We can check how similar some words are for this embedding.

In [None]:
wordVectors.similarity('apple', 'banana')

In [None]:
wordVectors.similarity('apple', 'python')

In [None]:
wordVectors.similarity('python', 'snake')

One nice feature of word embeddings is that in addition of similarities, they retain some analogies.

In [None]:
wordVectors.similar_by_vector(wordVectors['king']- wordVectors['man'] + wordVectors['woman'], topn=2)

## Applying Word Embeddings to our dataset

We have a new way of encoding text, how can we apply it to our initial classification task? 

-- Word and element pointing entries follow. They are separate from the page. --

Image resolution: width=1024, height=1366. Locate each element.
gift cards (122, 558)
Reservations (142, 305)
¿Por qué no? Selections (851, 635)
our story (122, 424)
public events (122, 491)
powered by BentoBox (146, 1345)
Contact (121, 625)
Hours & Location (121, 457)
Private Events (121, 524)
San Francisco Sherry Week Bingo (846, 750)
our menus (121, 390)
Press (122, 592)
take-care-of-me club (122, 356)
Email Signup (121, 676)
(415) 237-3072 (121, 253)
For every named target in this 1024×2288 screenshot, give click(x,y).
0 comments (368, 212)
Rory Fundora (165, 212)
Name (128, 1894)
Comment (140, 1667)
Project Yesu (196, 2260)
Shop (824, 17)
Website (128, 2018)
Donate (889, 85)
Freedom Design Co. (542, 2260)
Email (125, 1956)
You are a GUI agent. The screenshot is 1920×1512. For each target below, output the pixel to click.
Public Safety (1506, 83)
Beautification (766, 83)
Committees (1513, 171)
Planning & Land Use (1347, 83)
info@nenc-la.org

If we load our dataset again, each sample is a list of words, to which correspond a numerical vector. Numerical vectors is something we can work with, except that there is a different number of words in each sample, which is not something we can easily keep in a matrix. 

The solution that is often used is to create a document vector, computed by averaging word vectors in the extract. Let's implement that!

In [None]:
from sklearn.datasets import fetch_20newsgroups
newsgroups_train = fetch_20newsgroups(subset='train',
                                      remove=('headers', 'footers', 'quotes'))
newsgroups_test = fetch_20newsgroups(subset='test',
                                     remove=('headers', 'footers', 'quotes'))

We first need to do a bit of preprocessing that was previously handled for us by scikit-learn. We will tokenize the text (split the text into words), convert all strings to lower-case, get rid of non-alphabetical strings and of stop words.

In [None]:
import nltk

nltk.download('stopwords')

In [None]:
from nltk.tokenize import wordpunct_tokenize
from nltk.corpus import stopwords

stopwords_en = set(stopwords.words('english'))

def clean_text(string):
    tokens = wordpunct_tokenize(string)
    return [token.lower() for token in tokens if (token.isalpha() and token.lower() not in stopwords_en)]


Let's see what our cleaning function does on the first extract.

In [None]:
newsgroups_train.data[0]

In [None]:
clean_text(newsgroups_train.data[0])

Now, we can write the function to compute the document vector for each text extract, and use it to build the encoded training set. 

The document vector is computed by taking the average of all word vectors present in the extract.

Don't forget to also encode the test set! 

In [None]:
# %load solutions/word_encoding.py


## Classify with Logistic Regression

Now we can try and apply Logistic Regression as we did before.

In [None]:
# %load solutions/classify_word_embedding.py


In [None]:
# %load solutions/confusion_matrix.py
from sklearn.metrics import confusion_matrix as sk_confusion_matrix
import pandas as pd

def confusion_matrix(y_true, y_predicted, labels):
    df = pd.DataFrame(data=sk_confusion_matrix(y_true, y_predicted), index=labels, columns=labels)
    df.index.name = 'true classes'
    df.columns.name = 'predicted classes'
    return df


In [None]:
y_estimated_test = lr_classifier.predict(X_test) 
confusion_mat = confusion_matrix(newsgroups_test.target, y_estimated_test, newsgroups_test.target_names)
confusion_mat

In [None]:
import seaborn as sns
%matplotlib inline

sns.heatmap(confusion_mat)

We have improved our accuracy score with respect to the bag-of-words approach. 

Our confusion matrix still looks similar, though, we are still having a hard time to classify `talk.religion.misc` extracts.